Collected data
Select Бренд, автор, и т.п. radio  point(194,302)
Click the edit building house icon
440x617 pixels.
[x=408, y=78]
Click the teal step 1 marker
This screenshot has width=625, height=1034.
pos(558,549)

Problem description: Repeat the data. Keep every word the same.

Task output:
Select Бренд, автор, и т.п. radio  point(194,302)
Click the edit building house icon
440x617 pixels.
[x=408, y=78]
Click the teal step 1 marker
This screenshot has width=625, height=1034.
pos(558,549)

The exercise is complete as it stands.